The National Review wants to draft former Chairman of the Joint Chief of Staff Peter Pace to run for Senate in Virginia. There's no indication Pace is interested in politics (my gut tells me he isn't, but that's a totally uninformed statement), but what if he did run?

Well, my first two reactions are 1) he'd be a very strong candidate and 2) he'd still get whipped by Mark Warner, who is the perfect Democratic candidate in Virginia. I'd also note that he'd have an extremely difficult route through the GOP primary, with two well-established Virginia political figures already in the race (Rep. Tom Davis, representing the more moderate wing and John Warner's implied successor, and former Gov. Jim Gilchrist Gilmore, the more radical politician). It's unclear how he'd get the traction to really make headway.
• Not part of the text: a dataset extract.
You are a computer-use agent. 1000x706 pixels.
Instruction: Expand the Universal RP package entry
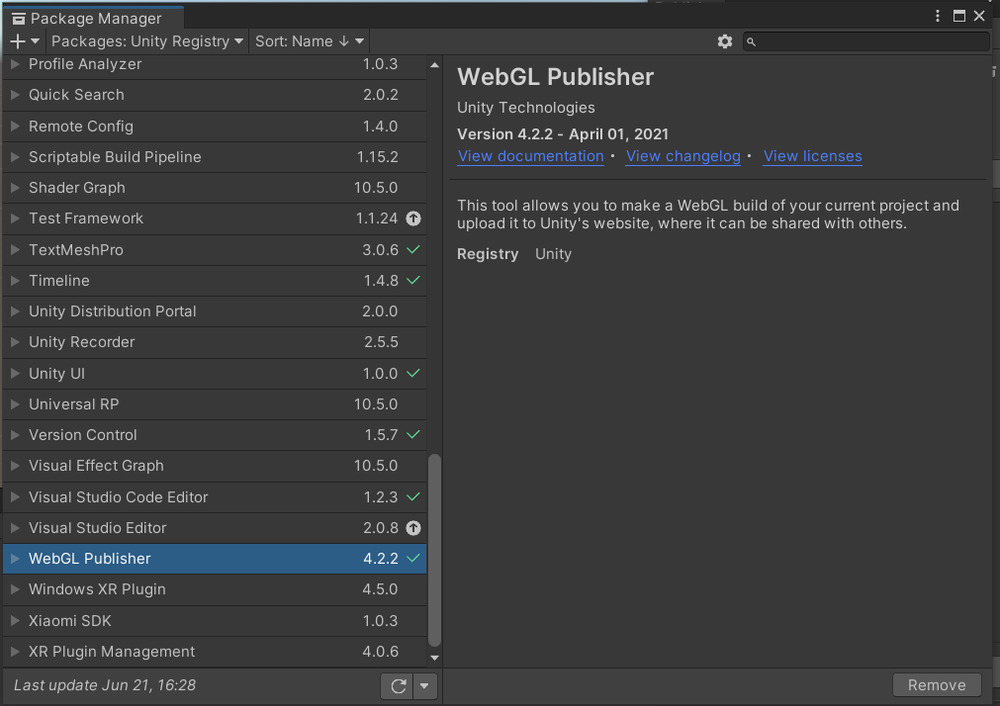point(14,404)
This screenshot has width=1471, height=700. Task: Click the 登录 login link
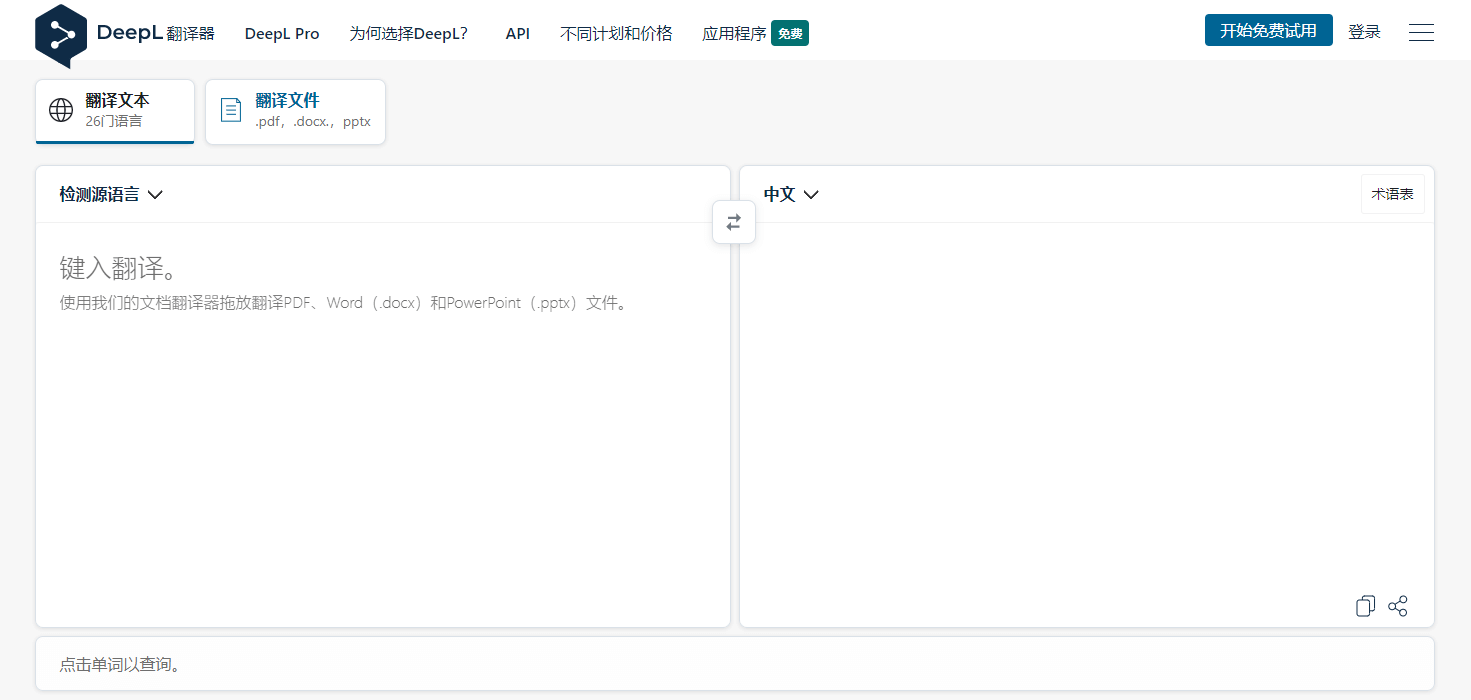[x=1364, y=32]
The other thing I'd say about Pace is that it would be wrong, if he does enter the race, to try and tar him as some sort of evil force of regression. True, I find his views on homosexuality to be absolutely abhorrent. And he unavoidably will be taggeed with his role in promoting President Bush's failed Iraq war. But that doesn't mean I've forgotten his stirring testimony on immigration, or his strong stand against human rights abuses (contradicting Donald Rumsfeld to his face). Indeed, it was precisely his memorable stances on these issues that made his statements on homosexuality feel like such a betrayal. We shouldn't treat those statements with kid gloves, but we shouldn't allow them to entirely subsume the rest of his character either. That goes for if he decides to go into to politics, or remains a private citizen.

3 comments:

Jack said...

Gilmore. It's Governor Jim Gilmore. Wayne Gilchrist is the Representative from MD-1.

PG said...

And for another possible mis-connection that David may have made: Jim Gilchrist is the Head Nutter of the Minutemen.

David Schraub said...

To borrow from John Peel, "I never make stupid mistakes. Only very, very clever ones."